The past week or so has been a living nightmare for me, and I believe it’s going to be like that for quite a while. Up until now I’ve felt that my life is a long dark tunnel, except that I can’t see the light at the end. Just dark. It sounds like a cliché, but somehow that’s the best way I’ve found to describe it. Like if the same air that everyone breathes chokes me, while everybody else can breathe with no problem at all. I just wish there would be somebody that could notice there is something wrong with me without having to say a thing.
I’m not saying I’m the only one of the people I know (or people in general) that feels this way, but I get caught in my own problems a lot. And that makes me feel guilty, like if I should just keep it to myself instead of writing it down. But that’s the problem.
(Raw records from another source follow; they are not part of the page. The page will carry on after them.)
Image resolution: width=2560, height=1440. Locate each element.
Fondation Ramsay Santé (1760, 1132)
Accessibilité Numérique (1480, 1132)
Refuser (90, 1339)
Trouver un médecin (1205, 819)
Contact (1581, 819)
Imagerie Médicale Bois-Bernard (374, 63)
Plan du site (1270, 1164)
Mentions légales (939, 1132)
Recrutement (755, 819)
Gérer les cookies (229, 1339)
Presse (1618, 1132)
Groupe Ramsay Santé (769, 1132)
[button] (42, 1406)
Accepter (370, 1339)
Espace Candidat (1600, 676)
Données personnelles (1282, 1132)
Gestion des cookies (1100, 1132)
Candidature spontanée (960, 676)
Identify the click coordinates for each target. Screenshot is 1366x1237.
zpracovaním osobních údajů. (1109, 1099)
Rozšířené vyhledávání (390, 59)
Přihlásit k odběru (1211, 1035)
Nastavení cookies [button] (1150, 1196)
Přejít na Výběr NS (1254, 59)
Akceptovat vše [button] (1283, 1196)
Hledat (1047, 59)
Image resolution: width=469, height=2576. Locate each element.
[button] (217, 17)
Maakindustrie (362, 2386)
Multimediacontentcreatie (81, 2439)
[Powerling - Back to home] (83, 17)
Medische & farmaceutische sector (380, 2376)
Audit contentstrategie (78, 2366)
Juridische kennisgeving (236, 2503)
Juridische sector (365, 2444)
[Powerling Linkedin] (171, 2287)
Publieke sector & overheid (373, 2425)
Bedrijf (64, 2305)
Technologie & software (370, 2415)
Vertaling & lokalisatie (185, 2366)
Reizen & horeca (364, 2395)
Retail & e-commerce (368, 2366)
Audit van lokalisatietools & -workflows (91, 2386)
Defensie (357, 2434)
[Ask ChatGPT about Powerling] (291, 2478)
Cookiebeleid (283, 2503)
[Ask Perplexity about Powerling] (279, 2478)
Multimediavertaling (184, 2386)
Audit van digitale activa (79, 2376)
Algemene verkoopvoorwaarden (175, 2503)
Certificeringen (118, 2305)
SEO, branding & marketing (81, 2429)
I feel like this place has become something like a diary, except that people can read it. If I don’t write anything here, everything I feel will just be buried deep within me; I’ve learned the hard way that it’s better to keep one’s problems to oneself. Although it’s not like I have much of a choice; I’ve been left behind by my friends. Just like the old times.
This is going to be one tough year (or what’s left of it at least).
1 comment
I reckon it is important to get problems off your chest. If you keep them inside they build up and build up until you’re just about ready to explode. Everyone should be allowed to talk about their problems without people making them feel bad about it.